Worum geht es? Besonders exportorientierte Unternehmen leiden unter hohen Standortkosten, dem starken Schweizer Franken und den Zollnachteilen, die sie etwa gegenüber Konkurrenten aus der EU haben.
Um dem entgegenzuwirken und die Schweizer Wirtschaft zu stärken, fordert Unia-Präsidentin Vania Alleva, staatliche Aufträge konsequenter an Schweizer Unternehmen zu vergeben. Die Chefin der grössten Gewerkschaft argumentiert, dass dadurch Arbeitsplätze, faire Löhne und Knowhow in der Schweiz bleiben.

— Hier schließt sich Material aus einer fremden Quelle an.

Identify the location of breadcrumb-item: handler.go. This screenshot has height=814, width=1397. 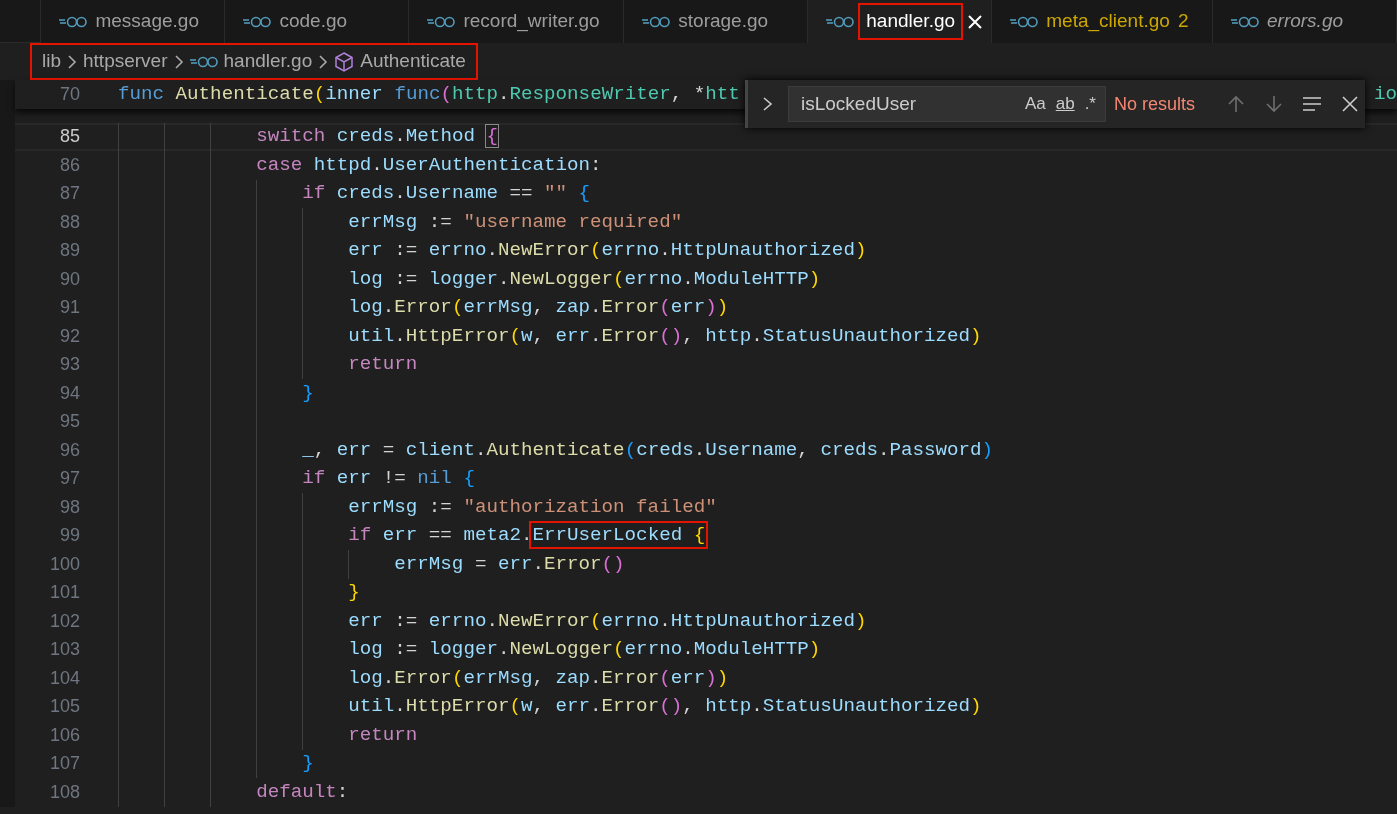
(268, 62).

Wie gross ist der Hebel? Laut Bundesrat vergeben Bund, Kantone und Gemeinden jährlich Aufträge im Wert von rund 40 Milliarden Franken an private Unternehmen, insbesondere in den Bereichen Bau, Verkehr und Infrastruktur.
Die SBB beispielsweise schreibt aktuell einen Grossauftrag für S-Bahnen in Milliardenhöhe aus. Kommt ein Schweizer Hersteller zum Zug, profitieren laut Alleva auch die rund 170 Schweizer Zulieferbetriebe der Rollmaterialindustrie. «Dieses Potenzial muss genutzt werden», sagt die Gewerkschafterin im SonntagsBlick.

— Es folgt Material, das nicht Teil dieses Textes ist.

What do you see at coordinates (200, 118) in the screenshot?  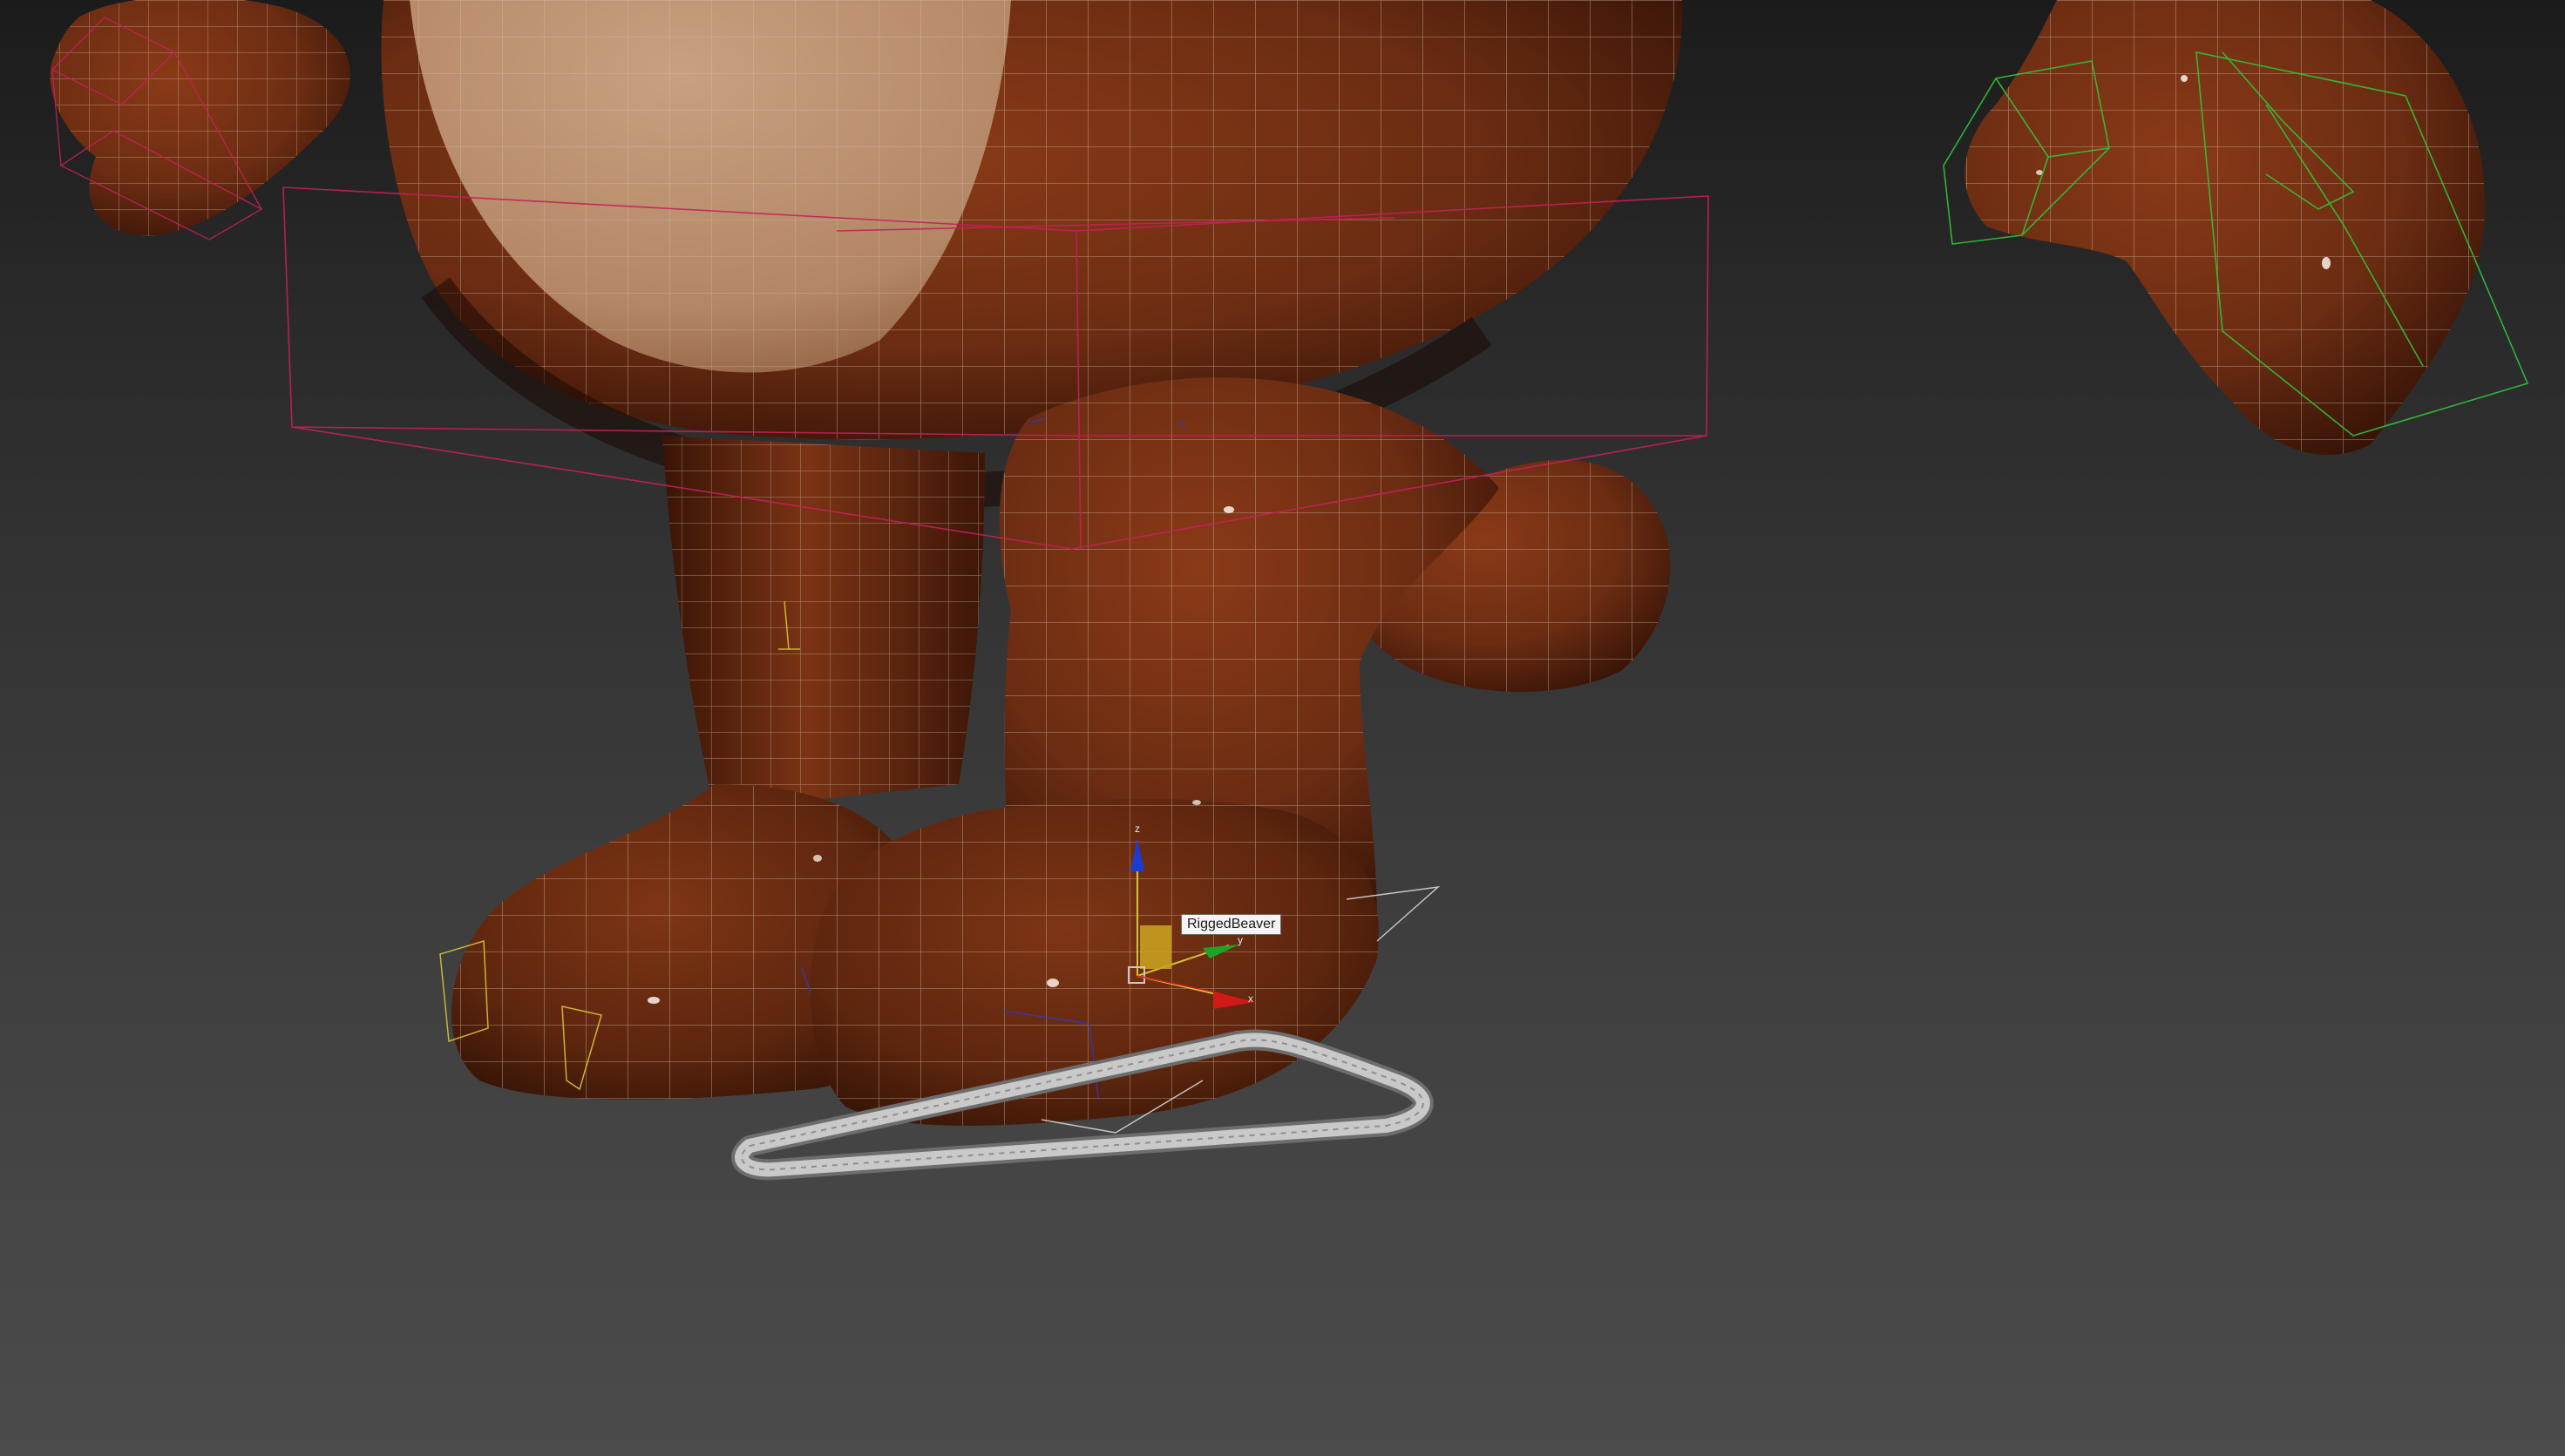 I see `beaver-left-hand` at bounding box center [200, 118].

Was sind Vor- und Nachteile? Werden vermehrt inländische Unternehmen vom Staat beauftragt, stärkt das die Binnenwirtschaft. Sinkender Wettbewerb kann jedoch Staatsaufträge verteuern und belastet das Staatsbudget so zusätzlich.
Was ist erlaubt? Die Rechtslage lässt Spielraum offen. Einerseits gilt: Nicht zwingend das «wirtschaftlich günstigste» Angebot erhält den Zuschlag, sondern das «vorteilhafteste». Neben dem Preis können auch soziale, ökologische und innovationsfördernde Faktoren berücksichtigt werden.
Andererseits ist die Schweiz als WTO-Mitglied an ein Diskriminierungsverbot gebunden. Schweizer Firmen dürfen nur bei klar definierten Ausnahmen bevorzugt werden. So etwa im Rüstungsbereich: Dort verlangte der Bundesrat jüngst, dass «möglichst» 60 Prozent der Aufträge in der Schweiz vergeben werden.
Wie reagiert die Wirtschaft? Beim Verband der Schweizer Tech-Industrie Swissmem sind öffentliche Aufträge immer willkommen. Allerdings genüge die Massnahme nicht, um die aktuellen Probleme der Industrie zu lösen. Zwar könnten Behörden die bestehenden Regelungen noch stärker zugunsten heimischer Unternehmen nutzen, doch seien die WTO-Vorgaben zwingend einzuhalten. Swissmem fordert stattdessen etwa, weitere Freihandelskommen abzuschliessen.
Letztlich muss ein Unternehmen mit seinem Produkt überzeugen – und nicht mit Schutzmassnahmen.
Auch Franziska Tschudi Sauber, Verwaltungsratspräsidentin des Industriekonzerns Weidmann, warnt vor protektionistischen Experimenten: «Der Preis soll nie das einzige Kriterium sein, sondern auch die Art und Weise, wie produziert wird», erklärt sie. «Letztlich muss ein Unternehmen mit seinem Produkt überzeugen – und nicht mit Schutzmassnahmen.»